EXERCISE GOAL
Copy the entries from the line that has "click on 'Ask" through the line that has "What do you see at coordinates (1242, 241)", swapping "coordinate pair" for "pair of numbers" and leaving everything else the same.

EXCERPTED DATA

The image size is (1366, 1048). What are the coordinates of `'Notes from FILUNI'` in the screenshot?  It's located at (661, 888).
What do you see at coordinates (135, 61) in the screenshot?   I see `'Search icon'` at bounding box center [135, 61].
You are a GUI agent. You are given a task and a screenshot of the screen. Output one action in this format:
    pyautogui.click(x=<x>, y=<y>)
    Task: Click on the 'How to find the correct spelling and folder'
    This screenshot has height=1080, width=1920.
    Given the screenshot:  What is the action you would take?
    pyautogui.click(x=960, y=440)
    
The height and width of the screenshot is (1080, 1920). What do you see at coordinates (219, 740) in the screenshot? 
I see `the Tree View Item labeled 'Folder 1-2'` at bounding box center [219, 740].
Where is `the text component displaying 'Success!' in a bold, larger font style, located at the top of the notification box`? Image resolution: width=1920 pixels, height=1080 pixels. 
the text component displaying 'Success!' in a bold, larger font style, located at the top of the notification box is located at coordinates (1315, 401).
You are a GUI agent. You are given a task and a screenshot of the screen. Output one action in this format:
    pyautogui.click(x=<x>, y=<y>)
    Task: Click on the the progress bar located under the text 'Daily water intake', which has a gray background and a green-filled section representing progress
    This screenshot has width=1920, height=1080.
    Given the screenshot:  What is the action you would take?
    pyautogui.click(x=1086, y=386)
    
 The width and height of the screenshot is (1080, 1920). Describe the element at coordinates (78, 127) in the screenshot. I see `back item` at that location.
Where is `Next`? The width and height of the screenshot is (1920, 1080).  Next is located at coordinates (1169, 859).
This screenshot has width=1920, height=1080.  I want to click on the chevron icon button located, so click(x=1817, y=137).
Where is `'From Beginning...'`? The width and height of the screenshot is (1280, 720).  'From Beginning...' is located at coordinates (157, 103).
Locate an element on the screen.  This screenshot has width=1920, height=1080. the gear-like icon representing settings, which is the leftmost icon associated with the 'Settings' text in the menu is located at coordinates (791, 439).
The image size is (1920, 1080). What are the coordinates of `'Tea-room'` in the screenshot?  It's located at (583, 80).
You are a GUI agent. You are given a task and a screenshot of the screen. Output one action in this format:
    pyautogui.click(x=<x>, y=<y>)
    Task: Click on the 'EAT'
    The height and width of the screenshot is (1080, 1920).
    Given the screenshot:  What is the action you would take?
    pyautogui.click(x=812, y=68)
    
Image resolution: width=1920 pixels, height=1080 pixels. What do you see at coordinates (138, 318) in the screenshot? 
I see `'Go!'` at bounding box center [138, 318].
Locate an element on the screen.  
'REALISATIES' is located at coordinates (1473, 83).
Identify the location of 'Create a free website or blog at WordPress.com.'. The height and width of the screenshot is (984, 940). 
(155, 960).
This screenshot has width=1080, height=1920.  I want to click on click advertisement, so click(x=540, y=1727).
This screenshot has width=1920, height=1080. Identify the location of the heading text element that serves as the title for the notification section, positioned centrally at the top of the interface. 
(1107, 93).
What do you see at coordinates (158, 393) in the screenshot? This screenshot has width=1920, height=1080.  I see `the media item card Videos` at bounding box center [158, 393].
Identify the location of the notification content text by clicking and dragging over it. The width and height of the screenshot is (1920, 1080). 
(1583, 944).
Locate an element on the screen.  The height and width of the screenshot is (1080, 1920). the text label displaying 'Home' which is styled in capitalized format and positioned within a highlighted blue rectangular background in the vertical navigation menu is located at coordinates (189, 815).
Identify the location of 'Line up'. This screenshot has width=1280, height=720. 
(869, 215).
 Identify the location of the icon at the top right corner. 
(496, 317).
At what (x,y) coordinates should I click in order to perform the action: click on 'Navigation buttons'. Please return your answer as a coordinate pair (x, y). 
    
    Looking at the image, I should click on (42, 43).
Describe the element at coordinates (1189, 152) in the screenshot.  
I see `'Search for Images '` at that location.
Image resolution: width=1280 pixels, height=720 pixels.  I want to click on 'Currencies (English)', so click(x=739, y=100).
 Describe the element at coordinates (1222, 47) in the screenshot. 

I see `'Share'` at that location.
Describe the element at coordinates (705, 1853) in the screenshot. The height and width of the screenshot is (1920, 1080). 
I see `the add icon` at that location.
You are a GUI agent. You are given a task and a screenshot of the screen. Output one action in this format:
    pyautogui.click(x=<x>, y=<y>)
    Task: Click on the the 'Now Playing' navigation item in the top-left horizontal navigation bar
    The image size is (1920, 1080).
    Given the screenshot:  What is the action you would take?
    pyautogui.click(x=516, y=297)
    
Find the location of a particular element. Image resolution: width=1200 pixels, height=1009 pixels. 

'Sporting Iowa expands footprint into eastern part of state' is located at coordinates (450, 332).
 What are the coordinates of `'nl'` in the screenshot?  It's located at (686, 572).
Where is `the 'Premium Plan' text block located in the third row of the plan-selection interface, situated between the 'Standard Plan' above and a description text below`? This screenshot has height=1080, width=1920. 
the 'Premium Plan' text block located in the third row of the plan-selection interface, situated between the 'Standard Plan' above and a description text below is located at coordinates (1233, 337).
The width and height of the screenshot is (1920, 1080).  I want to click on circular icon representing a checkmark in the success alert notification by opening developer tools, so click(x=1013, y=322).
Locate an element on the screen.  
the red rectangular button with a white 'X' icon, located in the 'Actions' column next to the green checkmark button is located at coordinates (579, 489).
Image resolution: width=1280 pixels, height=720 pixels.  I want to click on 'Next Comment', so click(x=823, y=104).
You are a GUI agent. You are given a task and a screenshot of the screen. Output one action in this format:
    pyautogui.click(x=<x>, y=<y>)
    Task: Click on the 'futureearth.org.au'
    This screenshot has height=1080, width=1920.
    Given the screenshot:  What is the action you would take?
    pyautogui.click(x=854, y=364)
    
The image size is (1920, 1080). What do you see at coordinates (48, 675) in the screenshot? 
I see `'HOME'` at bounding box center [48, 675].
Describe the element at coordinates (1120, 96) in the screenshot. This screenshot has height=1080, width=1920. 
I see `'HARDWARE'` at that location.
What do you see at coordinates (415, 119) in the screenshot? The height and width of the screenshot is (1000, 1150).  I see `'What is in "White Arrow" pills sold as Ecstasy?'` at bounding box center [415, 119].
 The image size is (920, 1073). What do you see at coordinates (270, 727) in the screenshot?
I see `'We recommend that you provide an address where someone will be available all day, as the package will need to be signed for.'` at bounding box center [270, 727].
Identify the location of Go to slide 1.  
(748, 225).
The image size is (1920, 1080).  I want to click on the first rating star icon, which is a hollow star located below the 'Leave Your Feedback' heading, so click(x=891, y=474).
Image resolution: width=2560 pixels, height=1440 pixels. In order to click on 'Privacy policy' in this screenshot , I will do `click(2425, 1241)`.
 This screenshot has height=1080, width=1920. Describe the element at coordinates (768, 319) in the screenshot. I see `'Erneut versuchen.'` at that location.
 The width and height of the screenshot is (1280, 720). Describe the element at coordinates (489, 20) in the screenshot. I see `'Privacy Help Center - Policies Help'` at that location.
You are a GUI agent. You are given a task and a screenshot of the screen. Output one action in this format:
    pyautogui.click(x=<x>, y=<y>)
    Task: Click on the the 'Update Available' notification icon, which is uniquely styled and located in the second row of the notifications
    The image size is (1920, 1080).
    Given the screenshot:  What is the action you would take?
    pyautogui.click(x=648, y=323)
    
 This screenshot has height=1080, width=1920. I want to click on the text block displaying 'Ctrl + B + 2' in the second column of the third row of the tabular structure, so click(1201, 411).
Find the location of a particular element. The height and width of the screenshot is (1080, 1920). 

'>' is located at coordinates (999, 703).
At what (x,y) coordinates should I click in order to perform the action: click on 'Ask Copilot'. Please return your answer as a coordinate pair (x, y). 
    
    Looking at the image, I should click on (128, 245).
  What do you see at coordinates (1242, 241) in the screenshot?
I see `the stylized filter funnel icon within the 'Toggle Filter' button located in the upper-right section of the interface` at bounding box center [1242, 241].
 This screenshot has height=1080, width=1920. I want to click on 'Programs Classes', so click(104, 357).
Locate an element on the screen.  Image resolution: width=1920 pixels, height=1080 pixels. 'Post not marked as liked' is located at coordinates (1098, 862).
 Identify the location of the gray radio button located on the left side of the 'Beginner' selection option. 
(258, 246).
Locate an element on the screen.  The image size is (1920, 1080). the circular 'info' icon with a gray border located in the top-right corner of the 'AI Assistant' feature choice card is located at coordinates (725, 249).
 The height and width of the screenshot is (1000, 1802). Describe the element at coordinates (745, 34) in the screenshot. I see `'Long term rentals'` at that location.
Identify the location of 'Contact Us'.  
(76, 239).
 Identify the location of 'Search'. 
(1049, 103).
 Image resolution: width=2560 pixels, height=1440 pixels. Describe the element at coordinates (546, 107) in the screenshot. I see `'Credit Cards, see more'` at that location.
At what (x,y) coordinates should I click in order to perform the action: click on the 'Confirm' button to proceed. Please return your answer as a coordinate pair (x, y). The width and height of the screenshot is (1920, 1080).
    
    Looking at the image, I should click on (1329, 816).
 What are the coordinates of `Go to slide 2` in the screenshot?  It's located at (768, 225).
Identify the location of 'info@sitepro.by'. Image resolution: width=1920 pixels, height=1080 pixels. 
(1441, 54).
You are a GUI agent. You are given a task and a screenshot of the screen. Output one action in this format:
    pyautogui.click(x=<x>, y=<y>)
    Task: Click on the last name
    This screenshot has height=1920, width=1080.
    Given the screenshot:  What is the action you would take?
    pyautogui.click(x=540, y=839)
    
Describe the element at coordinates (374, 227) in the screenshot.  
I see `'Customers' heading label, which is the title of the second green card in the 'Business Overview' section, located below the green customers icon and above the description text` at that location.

EXERCISE ANSWER
At what (x,y) coordinates should I click in order to perform the action: click on 'Ask Copilot'. Please return your answer as a pair of numbers (x, y). 
    
    Looking at the image, I should click on (128, 245).
  What do you see at coordinates (1242, 241) in the screenshot?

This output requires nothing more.